In the group meeting on the 20th of August, I presented the paper by Vazquez et al (2002). This was one of the first papers proposing the duplication divergence model of evolution for protein interaction networks, and thus has had a significant impact on the field, inspiring many variants of the basic model. The paper starts out by noting that the yeast protein network has the ‘small world’ property – following along links in the network, it requires only a handful of steps to go from any one protein to any other. Another property is the manner in which the links are shared out among the various proteins: empirically, the probability that a protein interacts with k other proteins follows a power-law distribution.
Vazquez et al. show how evolution can produce scale-free networks. They explore a model for the evolution of protein networks that accurately reproduces the topological features seen in the yeast S. cerevisae. As the authors point out, proteins fall into families according to similarities in their amino-acid sequences and functions, and it is natural to suppose that such proteins have all evolved from a common ancestor. A favoured hypothesis views such evolution as taking place through a sequence of gene duplications – a relatively frequent occurrence during cell reproduction. Following each duplication, the two resulting genes are identical for the moment, and naturally lead to the production of identical proteins. But between duplications, random genetic mutations will lead to a slow divergence of the genes and their associated proteins. This repetitive, two-stage process can be captured in a relatively simple model for the growth of a protein interaction network .

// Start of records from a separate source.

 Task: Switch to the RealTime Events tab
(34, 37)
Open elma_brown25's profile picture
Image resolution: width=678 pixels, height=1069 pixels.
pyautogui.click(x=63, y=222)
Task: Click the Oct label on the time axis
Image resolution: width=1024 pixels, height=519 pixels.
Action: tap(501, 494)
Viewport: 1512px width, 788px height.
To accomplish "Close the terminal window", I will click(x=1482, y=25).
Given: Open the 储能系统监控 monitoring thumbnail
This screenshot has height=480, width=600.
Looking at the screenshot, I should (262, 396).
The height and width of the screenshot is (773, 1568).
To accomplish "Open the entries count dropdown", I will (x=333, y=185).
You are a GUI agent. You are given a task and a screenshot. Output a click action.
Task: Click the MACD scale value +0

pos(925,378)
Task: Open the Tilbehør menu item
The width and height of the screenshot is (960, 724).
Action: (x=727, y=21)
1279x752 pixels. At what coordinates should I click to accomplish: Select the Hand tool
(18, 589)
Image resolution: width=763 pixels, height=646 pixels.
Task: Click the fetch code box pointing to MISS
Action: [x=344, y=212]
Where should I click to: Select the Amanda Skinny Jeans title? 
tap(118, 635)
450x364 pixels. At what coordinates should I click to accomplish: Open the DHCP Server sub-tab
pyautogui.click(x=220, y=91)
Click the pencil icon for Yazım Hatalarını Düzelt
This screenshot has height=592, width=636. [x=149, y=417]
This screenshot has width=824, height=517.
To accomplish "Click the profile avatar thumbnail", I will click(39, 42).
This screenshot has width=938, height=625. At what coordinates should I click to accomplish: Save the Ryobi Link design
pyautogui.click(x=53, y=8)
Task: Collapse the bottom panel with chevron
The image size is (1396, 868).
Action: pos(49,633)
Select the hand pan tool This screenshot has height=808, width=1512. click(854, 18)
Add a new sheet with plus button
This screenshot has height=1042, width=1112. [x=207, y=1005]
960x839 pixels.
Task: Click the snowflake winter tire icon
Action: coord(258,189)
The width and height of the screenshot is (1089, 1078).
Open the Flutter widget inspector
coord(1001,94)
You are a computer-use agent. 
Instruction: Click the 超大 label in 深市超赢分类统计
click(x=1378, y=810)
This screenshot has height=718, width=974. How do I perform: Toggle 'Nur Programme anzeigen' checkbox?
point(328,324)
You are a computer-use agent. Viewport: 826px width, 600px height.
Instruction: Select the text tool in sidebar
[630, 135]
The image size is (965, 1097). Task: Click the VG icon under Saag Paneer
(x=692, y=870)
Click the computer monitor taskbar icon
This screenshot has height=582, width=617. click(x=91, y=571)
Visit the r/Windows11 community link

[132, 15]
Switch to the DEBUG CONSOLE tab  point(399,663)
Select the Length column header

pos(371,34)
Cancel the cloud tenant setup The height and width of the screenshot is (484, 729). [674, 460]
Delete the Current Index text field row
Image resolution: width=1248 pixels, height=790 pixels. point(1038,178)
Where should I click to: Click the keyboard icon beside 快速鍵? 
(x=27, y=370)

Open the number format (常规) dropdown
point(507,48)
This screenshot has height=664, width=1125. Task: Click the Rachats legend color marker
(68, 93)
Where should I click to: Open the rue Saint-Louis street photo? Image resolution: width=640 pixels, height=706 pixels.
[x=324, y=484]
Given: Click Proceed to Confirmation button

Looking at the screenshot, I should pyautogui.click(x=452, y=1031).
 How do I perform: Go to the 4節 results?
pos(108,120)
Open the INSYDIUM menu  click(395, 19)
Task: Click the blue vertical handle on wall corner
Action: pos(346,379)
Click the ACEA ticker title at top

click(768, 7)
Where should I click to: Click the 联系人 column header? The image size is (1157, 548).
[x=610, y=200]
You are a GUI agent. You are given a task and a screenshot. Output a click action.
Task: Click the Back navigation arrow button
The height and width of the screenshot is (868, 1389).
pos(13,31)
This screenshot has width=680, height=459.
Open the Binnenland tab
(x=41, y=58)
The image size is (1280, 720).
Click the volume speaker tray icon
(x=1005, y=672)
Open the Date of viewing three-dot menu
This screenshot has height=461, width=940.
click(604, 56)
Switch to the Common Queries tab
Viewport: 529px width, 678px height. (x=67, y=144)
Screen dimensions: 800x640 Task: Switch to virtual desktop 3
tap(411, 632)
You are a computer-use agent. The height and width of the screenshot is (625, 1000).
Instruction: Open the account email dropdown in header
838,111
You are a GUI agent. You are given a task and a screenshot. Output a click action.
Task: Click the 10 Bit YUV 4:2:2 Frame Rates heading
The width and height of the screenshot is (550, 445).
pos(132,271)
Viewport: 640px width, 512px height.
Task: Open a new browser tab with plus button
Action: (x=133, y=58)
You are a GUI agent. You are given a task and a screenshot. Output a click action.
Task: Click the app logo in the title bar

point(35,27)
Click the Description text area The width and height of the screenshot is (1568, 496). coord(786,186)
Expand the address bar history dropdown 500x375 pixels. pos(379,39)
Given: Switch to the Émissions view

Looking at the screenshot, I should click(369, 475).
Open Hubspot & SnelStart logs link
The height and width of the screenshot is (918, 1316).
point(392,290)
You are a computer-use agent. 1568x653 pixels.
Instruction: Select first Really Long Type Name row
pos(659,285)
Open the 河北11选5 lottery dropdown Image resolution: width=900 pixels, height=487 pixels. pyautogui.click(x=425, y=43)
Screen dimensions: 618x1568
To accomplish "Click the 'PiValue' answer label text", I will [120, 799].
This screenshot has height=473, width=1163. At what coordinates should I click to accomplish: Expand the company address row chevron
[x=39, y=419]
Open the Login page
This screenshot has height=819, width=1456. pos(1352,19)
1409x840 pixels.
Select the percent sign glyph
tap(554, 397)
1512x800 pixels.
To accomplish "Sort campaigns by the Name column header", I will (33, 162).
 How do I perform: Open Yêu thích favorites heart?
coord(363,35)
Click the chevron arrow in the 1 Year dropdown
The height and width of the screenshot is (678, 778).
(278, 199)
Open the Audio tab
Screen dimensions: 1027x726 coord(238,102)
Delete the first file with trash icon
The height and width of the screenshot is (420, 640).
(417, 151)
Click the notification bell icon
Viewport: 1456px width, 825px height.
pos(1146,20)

Simulations by the author show that the model, starting out with a seed capture the degree distribution of the yeast network with high fidelity (Fig 1) and also possesses the quality of high tolerance to random node removal seen in biological networks. While the results are more qualitative in nature, the model still serves as the basis of most biologically rooted explanations of protein network evolution, with minor improvements. Some of these additions have been the use of asymmetric divergence, whole genome duplication events as well as interaction site modelling. As the jury is still out on what model (if any) best fits current interaction data, the basic model is still relevant as a benchmark for newer models.